→ Task requirements: Restate word for word the lines of the entries below, starting with the line that holds "The image size is (1024, 768)." and ending with the line that holds "Task: Click the Invicta Duomo team crest", and no others.

Stored items:
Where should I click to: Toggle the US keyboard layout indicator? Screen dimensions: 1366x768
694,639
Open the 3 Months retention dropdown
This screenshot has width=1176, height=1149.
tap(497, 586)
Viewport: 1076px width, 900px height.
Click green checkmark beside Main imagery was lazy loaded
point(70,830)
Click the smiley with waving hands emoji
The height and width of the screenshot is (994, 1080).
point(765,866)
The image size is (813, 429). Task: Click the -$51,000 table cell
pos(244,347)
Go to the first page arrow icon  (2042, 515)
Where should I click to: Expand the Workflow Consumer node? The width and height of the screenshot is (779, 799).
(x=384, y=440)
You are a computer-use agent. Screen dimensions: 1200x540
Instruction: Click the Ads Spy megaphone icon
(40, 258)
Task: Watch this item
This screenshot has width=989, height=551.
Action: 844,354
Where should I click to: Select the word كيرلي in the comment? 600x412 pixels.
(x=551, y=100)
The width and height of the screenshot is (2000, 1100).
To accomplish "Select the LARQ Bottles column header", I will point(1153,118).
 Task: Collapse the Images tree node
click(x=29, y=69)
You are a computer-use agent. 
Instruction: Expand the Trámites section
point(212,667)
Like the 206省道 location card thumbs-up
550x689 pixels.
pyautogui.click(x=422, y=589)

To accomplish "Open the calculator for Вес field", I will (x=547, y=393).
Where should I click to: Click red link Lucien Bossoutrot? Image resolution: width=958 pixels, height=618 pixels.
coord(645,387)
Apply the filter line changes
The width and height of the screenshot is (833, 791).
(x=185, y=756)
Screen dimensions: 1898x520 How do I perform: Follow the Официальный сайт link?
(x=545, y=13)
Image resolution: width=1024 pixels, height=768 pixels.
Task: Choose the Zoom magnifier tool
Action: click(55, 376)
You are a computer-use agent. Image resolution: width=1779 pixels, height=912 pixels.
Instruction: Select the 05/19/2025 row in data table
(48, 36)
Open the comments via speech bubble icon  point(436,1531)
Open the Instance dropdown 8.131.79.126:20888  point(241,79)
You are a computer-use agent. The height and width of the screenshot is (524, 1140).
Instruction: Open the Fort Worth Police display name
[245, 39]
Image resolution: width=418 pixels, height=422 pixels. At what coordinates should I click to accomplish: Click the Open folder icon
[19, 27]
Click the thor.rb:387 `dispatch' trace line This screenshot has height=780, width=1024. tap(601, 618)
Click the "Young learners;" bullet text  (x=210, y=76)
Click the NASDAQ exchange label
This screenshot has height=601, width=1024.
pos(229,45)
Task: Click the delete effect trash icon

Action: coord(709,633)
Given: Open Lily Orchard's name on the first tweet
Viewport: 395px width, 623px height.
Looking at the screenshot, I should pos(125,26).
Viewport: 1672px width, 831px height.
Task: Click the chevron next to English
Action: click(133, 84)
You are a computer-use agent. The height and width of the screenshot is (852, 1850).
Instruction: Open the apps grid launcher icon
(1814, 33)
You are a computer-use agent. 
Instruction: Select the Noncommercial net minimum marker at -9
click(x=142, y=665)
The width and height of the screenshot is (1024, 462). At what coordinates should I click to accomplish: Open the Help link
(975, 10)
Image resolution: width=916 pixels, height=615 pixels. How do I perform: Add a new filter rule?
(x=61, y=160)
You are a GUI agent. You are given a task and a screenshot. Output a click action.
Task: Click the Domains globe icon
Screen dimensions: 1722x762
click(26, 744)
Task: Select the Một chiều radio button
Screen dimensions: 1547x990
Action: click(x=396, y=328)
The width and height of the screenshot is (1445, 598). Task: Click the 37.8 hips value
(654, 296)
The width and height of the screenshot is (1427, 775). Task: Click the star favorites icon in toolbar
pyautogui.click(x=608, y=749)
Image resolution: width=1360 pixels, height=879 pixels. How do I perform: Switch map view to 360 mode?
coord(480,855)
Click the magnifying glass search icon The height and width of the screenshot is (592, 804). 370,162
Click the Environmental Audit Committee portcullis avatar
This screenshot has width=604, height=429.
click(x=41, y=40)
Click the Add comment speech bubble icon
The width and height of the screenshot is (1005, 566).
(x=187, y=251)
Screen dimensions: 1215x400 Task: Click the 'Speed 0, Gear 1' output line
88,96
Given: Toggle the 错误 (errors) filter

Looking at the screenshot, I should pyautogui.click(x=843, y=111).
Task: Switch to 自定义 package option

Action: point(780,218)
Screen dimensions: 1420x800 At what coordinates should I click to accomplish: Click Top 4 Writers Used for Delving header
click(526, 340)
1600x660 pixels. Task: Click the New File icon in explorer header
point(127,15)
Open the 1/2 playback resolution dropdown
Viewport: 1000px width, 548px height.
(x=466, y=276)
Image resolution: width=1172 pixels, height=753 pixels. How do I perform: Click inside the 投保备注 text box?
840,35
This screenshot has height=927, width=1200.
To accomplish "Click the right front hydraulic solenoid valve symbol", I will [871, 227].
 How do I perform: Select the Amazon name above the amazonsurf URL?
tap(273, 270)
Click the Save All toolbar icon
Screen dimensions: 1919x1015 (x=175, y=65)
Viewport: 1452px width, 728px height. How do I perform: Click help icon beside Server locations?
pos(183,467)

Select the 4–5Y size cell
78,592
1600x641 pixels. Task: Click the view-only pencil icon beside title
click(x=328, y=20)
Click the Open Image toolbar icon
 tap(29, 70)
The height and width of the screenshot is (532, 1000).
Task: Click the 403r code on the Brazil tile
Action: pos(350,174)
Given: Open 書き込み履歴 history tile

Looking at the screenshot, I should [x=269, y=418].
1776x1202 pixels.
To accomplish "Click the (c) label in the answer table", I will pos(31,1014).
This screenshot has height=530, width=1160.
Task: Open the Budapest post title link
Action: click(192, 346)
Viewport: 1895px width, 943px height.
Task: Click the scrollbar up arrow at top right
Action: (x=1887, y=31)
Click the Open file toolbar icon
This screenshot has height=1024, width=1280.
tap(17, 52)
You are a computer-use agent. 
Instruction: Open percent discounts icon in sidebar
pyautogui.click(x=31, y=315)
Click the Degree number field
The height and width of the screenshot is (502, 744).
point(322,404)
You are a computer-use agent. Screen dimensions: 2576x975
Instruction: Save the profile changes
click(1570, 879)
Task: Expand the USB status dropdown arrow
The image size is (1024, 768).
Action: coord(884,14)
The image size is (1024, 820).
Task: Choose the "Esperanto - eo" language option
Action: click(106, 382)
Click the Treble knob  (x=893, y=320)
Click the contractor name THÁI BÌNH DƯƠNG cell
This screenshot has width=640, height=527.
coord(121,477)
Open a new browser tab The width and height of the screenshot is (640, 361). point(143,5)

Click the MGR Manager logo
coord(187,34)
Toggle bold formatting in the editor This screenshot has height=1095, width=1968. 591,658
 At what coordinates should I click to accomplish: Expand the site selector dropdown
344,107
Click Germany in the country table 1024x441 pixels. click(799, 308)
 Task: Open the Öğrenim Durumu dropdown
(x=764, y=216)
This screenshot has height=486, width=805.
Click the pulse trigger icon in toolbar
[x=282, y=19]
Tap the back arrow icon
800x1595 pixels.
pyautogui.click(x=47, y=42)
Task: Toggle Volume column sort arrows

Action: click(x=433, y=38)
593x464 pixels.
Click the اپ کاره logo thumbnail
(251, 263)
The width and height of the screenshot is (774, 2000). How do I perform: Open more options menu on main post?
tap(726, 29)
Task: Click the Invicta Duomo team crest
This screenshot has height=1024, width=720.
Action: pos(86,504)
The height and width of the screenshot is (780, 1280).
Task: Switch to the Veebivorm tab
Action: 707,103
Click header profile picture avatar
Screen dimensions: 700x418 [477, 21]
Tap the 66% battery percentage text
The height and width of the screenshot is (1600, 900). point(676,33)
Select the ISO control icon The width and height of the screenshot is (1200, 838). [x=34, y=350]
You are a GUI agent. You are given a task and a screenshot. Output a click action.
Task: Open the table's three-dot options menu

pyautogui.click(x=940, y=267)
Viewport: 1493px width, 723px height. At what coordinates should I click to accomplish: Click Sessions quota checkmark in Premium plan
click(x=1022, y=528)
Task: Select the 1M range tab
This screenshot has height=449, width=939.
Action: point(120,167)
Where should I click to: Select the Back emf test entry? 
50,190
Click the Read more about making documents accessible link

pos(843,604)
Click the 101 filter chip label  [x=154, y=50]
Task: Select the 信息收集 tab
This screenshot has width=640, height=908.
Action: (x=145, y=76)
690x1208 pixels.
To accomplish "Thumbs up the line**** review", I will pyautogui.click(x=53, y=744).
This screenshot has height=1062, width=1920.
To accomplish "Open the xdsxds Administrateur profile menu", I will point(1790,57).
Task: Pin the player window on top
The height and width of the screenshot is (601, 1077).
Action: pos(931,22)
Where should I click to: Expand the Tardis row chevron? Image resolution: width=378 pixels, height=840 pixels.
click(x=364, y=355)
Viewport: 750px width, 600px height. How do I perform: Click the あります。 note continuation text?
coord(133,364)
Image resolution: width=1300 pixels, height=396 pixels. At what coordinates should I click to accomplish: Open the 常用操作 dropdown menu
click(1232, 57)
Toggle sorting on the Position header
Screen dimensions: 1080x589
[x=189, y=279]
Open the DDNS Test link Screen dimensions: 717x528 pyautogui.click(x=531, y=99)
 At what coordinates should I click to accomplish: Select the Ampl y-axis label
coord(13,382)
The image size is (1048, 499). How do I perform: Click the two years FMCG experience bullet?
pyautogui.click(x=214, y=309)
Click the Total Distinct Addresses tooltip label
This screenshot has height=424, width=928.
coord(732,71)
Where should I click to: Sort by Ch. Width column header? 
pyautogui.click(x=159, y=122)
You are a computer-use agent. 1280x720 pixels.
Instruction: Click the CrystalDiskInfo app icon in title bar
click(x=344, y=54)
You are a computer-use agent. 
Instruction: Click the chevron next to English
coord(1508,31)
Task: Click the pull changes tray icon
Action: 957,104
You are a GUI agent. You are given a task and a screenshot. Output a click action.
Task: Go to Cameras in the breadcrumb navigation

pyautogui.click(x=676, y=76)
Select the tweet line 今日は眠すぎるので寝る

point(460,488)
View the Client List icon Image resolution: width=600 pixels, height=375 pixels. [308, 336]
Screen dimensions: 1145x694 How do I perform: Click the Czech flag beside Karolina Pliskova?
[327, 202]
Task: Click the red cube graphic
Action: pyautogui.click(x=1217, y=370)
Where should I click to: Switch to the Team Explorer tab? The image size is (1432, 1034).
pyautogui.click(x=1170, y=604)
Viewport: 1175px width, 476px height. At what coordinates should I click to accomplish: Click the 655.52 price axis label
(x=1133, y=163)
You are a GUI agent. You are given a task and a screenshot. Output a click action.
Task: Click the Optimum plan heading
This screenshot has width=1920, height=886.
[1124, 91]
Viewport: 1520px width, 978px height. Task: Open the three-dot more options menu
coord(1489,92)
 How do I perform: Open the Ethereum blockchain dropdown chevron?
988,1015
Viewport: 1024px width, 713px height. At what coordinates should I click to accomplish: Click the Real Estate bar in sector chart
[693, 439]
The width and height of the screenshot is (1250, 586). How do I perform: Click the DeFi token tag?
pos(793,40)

→ Exercise output:
The image size is (1024, 768).
Action: coord(884,14)
The image size is (1024, 820).
Task: Choose the "Esperanto - eo" language option
Action: click(106, 382)
Click the Treble knob  (x=893, y=320)
Click the contractor name THÁI BÌNH DƯƠNG cell
This screenshot has width=640, height=527.
coord(121,477)
Open a new browser tab The width and height of the screenshot is (640, 361). point(143,5)

Click the MGR Manager logo
coord(187,34)
Toggle bold formatting in the editor This screenshot has height=1095, width=1968. 591,658
 At what coordinates should I click to accomplish: Expand the site selector dropdown
344,107
Click Germany in the country table 1024x441 pixels. click(799, 308)
 Task: Open the Öğrenim Durumu dropdown
(x=764, y=216)
This screenshot has height=486, width=805.
Click the pulse trigger icon in toolbar
[x=282, y=19]
Tap the back arrow icon
800x1595 pixels.
pyautogui.click(x=47, y=42)
Task: Toggle Volume column sort arrows

Action: click(x=433, y=38)
593x464 pixels.
Click the اپ کاره logo thumbnail
(251, 263)
The width and height of the screenshot is (774, 2000). How do I perform: Open more options menu on main post?
tap(726, 29)
Task: Click the Invicta Duomo team crest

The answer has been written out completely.